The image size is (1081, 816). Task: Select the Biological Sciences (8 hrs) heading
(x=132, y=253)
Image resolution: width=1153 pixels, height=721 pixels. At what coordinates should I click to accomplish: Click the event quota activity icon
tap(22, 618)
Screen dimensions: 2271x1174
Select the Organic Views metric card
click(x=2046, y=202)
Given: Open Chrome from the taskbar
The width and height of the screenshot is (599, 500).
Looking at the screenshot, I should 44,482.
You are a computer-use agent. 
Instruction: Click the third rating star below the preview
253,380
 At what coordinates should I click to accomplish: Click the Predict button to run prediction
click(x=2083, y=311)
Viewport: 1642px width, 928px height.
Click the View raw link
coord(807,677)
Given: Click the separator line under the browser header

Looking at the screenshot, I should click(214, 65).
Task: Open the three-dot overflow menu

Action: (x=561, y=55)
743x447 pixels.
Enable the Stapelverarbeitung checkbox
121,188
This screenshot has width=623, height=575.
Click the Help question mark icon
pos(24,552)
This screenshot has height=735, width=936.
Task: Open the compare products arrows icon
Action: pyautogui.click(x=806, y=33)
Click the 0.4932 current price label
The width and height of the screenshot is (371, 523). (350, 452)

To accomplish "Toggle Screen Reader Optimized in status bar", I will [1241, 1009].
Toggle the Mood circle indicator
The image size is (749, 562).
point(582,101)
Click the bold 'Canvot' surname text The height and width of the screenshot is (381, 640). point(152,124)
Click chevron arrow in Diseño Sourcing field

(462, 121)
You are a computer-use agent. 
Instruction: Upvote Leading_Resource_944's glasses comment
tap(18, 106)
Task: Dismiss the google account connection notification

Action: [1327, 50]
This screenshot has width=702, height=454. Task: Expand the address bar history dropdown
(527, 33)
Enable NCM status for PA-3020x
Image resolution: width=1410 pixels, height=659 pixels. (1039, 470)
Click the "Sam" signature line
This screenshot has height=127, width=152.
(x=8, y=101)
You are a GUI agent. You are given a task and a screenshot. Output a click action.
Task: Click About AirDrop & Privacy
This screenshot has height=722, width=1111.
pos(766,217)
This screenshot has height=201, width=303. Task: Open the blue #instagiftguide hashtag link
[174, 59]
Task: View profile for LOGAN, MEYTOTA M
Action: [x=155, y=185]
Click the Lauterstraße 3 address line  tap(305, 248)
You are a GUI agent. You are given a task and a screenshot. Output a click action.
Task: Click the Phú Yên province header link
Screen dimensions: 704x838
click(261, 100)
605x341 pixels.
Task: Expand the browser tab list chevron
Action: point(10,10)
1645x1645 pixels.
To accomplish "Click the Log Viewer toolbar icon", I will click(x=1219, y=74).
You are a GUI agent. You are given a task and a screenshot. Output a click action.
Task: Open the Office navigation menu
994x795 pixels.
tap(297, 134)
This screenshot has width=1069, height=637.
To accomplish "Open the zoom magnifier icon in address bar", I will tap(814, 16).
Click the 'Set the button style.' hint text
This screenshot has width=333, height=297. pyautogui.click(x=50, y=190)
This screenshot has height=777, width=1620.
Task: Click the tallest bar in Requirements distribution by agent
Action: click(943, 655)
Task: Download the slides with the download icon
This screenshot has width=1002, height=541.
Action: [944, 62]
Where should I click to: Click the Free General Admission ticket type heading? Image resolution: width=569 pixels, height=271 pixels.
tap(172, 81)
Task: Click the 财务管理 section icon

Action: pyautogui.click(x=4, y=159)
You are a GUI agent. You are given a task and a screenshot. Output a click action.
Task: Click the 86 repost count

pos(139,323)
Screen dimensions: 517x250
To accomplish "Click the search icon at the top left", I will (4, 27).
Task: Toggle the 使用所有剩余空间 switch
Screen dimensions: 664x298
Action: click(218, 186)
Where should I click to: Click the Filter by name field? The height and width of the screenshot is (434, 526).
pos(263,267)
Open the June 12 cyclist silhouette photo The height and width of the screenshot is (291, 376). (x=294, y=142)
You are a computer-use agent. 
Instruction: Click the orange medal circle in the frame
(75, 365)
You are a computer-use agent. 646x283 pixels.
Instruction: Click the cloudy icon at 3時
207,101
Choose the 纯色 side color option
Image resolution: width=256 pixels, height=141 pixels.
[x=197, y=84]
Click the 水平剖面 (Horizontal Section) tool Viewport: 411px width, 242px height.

________

### Task details
State how many lines in the records above contain the string "what", counting only matches with the same case. Reply with the number alone.

### Exercise result
2